In his essay, Hofstadter describes the ‘literature’ of conspiracy theorists, which combines ‘fantasied conclusions’ with an ‘almost touching concern with factuality’. He writes: ‘It produces heroic strivings for evidence to prove that the unbelievable is the only thing that can be believed.’ The example he gives is a pamphlet written by Joseph McCarthy that contains 313 footnotes, but another, equally good example would be Cadwalladr’s recent attempt to persuade her Twitter followers that Arron Banks and Andy Wigmore had gone on a week’s skiing holiday in Italy to secretly arrange for Matteo Salvini to veto an extension to Article 50. She piled on fact after fact – Wigmore had a chalet in Wengen, so why was he in Cortina? – seemingly unaware that Salvini is only the deputy Prime Minister of Italy and therefore in no position to veto anything. Needless to say, the extension request was unanimously approved by all 27 EU leaders.

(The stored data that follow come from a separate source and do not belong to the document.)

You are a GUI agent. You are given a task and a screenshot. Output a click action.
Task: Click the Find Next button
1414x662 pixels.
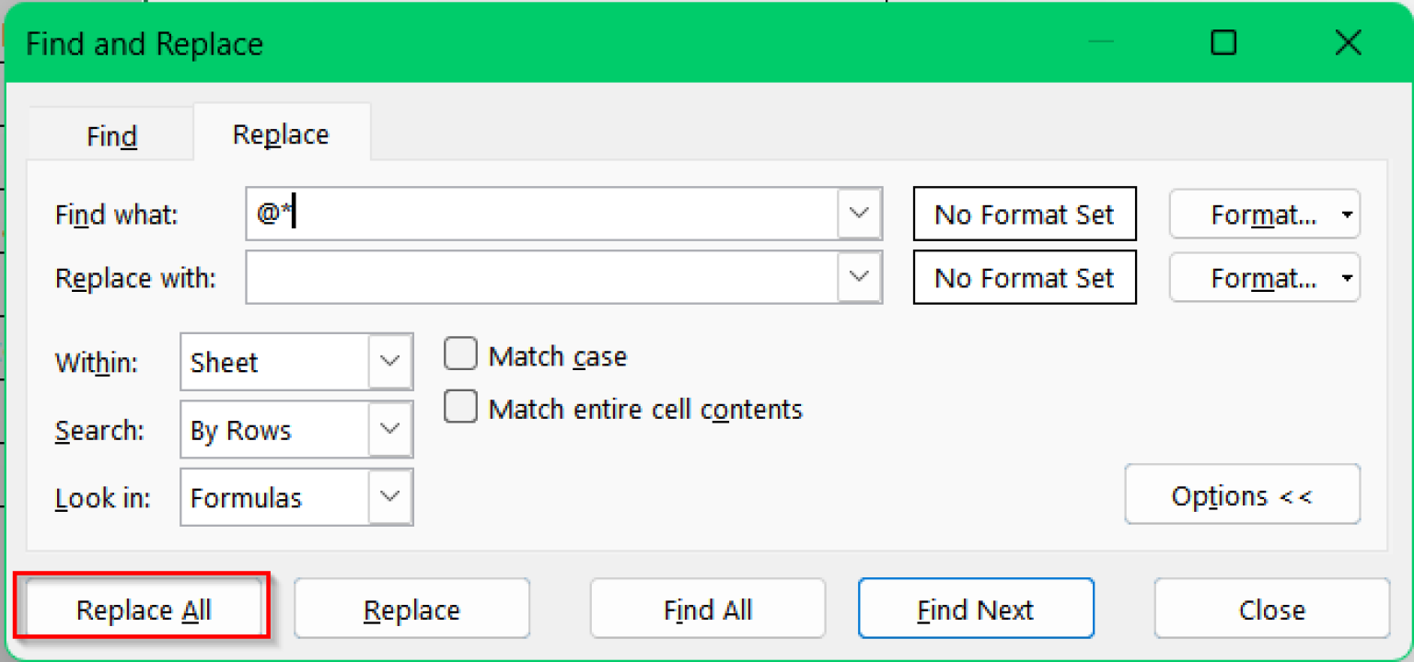(x=976, y=609)
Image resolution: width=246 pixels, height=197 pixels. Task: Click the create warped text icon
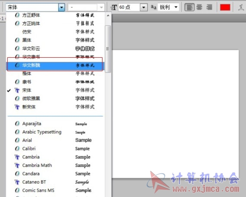point(241,7)
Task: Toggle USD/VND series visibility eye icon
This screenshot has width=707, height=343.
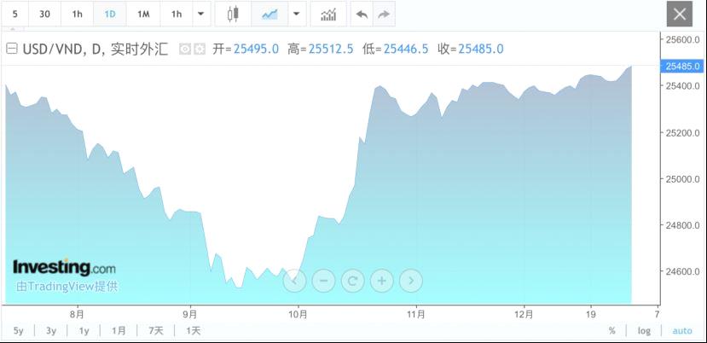Action: pos(185,49)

One last example before I bring this to a conclusion: Christopher Wylie. ‘A special significance attaches to the figure of the renegade from the enemy cause,’ writes Hofstadter. ‘[T]he renegade is the man or woman who has been in the arcanum, and brings forth with him or her the final verification of suspicions which might otherwise have been doubted by a skeptical world.’ Could there be a better description of the almost holy reverence with which the Remainiacs treat Wylie, the ‘whistleblower’ who used to work for Cambridge Analytica and gave evidence to the Digital, Culture, Media and Sport select committee? The reason renegades like Wylie are valued so highly, explains Hofstadter, is because ‘in the spiritual wrestling match between good and evil which is the paranoid’s archetypal model of the world, the renegade is living proof that all the conversions are not made by the wrong side. He brings with him the promise of redemption and victory.’

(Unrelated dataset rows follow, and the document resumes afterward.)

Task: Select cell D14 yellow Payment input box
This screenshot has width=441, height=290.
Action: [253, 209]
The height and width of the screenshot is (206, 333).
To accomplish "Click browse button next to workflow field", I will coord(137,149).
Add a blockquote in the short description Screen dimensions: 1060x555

Some people reading this will object that the paranoid style is equally prevalent among the most fanatical Brexiteers and I wouldn’t dispute that. Certain elements of the Leave campaign – the imagined invasion of Turkish immigrants, for instance – had a lot in common with the right-wing populist movement Hofstadter writes about in his essay. But that’s exactly what you’d expect, just as you’d expect the same conspiracy theories to crop up in the Trump campaign. What’s so striking about the manifestation of this type of thinking among the anti-Brexit campaigners – as well as those who believe the US presidential election was ‘hacked’ by the Russians – is that they’re supposed to be the educated, well-informed, reasonable ones. The paranoid style is supposed to be something that afflicts the unschooled masses, not the cognitive elite. It’s as if the class Richard Hofstadter himself belonged to – the liberal intelligentsia – has become the latest victim of the pathology he identified.

The lesson is that no political movement is immune to this conspiratorial world view – it’s a cluster of memes that’s impossible to eradicate. The same Millenarian catastrophizing that gripped the Anabaptists in the 16th century, with their conviction that the moral corruption of mankind meant the end of the world was nigh, was visible in the Extinction Rebellion protests, as well as in the climate emergency movement more generally; and the same suspicion of wealthy outsiders, pulling the strings from their secret temples, is a key feature of Corbynism, with its history of anti-Semitism. As Hofstadter points out, we moderns naively imagine that we’ve left these fever dreams behind in the pre-modern era, but they are ‘a persistent psychic phenomenon, more or less constantly affecting a modest minority of the population’. The most we can do is remain vigilant and try not to be pulled under ourselves.